What are Synchronization objects?
A Synchronization object enables an object to be notified before the start of, and after the end of, the transaction's completion. The figure below shows how typical Synchronization objects fit into the architecture of a transactional application.
Figure 18
The before_completion() method is invoked after the application invokes commit(), but before the VisiTransact Transaction Service begins transaction completion. The before_completion() method is not invoked for a rollback request. The after_completion() method is always invoked during normal processing.
Synchronization objects are not recoverable. If an instance of the VisiTransact Transaction Service fails, Synchronization objects will not be contacted.
Using Synchronization objects before the commit protocol
With the before_completion() method, Synchronization objects can perform processing after the work of a transaction has been done, but before the commit protocol starts (i.e. before prepare() or commit_one_phase). For example, you can:
Improve performance. You can cache changes during interactions with a transactional object, and then use the Synchronization object to flush the changes to disk, and even register a Resource. The advantage is that you do not have a Resource object or an open database connection until you need one.
Trigger additional work. For example, you can write a record to an audit database and register that database as a Resource from the Synchronization object.
Check the transaction's integrity. You can verify that all of the necessary operations were performed. For example, you might verify that the balance of an account was updated, and that the balance change was recorded in a history table.
Using Synchronization objects after rollback or commit
With the after_completion() method, Synchronization objects can do work after the transaction has been completed; that is, after the Terminator tells Resources to commit(), rollback(), or commit_one_phase(). You might use Synchronization objects to perform the following types of actions:
Perform cleanup. For example, you might release memory objects.

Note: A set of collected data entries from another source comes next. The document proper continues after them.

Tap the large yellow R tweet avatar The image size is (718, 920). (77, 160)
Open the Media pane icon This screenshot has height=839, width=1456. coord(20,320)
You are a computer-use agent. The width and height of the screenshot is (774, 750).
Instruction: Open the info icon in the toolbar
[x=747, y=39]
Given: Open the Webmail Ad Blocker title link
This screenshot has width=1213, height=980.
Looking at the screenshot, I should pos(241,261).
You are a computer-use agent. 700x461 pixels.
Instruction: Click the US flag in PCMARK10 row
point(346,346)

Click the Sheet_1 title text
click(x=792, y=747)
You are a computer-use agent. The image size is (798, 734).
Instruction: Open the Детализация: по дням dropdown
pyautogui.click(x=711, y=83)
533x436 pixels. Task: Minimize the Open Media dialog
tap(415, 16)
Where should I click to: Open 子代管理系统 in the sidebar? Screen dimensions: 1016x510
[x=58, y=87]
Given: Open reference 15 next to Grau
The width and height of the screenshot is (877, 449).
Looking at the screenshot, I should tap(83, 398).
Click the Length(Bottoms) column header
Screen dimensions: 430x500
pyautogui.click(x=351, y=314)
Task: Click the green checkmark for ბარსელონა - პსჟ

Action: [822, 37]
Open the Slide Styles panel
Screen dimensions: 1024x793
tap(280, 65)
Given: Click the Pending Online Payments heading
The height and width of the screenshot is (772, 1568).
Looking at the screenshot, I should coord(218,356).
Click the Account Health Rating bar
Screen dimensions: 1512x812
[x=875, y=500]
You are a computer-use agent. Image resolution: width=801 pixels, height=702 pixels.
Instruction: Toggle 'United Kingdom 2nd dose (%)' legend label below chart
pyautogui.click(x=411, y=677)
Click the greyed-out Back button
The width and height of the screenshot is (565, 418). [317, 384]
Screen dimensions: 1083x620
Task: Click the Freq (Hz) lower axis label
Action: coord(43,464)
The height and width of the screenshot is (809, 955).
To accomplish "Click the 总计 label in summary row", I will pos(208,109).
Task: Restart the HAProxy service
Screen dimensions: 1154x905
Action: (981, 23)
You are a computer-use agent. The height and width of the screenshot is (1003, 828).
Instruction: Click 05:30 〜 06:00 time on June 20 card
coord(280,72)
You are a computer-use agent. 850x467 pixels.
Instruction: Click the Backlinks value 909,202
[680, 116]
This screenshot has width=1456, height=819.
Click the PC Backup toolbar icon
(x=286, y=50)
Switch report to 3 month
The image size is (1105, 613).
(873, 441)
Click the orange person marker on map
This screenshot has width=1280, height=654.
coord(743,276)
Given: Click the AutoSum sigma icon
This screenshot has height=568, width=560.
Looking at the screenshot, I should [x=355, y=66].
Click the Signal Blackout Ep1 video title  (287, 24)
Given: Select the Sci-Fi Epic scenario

Notify other processes of the transaction completion. For example, the Synchronization object might send the results of the transaction as an event to an event channel, or communicate the results of the transaction to another object whose processing depends on the outcome of the transaction. The status condition is either StatusCommitted or StatusRolledBack.
Registering Synchronization objects
You register a Synchronization object with the CosTransactions::Coordinator using one of the following methods:
Irrespective of whether the transactional application uses VisiTransact-managed or explicitly propagated transactions, the VisiTransact Transaction Service uses implicit propagation to pass transaction information to Synchronization objects.
When a Synchronization object has been registered and a request to commit the transaction is made, the Terminator automatically invokes before_completion() on any Synchronization objects before actually performing the completion. You determine what happens during the before_completion() invocation from within your Synchronization object. When all registered Synchronization objects have completed, the Terminator proceeds with its transaction completion. A rollback can be ensured by invoking rollback_only() (on the VISTransactions::Current or CosTransactions::Coordinator) from a before_completion() method. Additionally, any exception thrown by a before_completion() method (including CORBA::TRANSACTION_ROLLEDBACK) will cause the transaction to be rolled back.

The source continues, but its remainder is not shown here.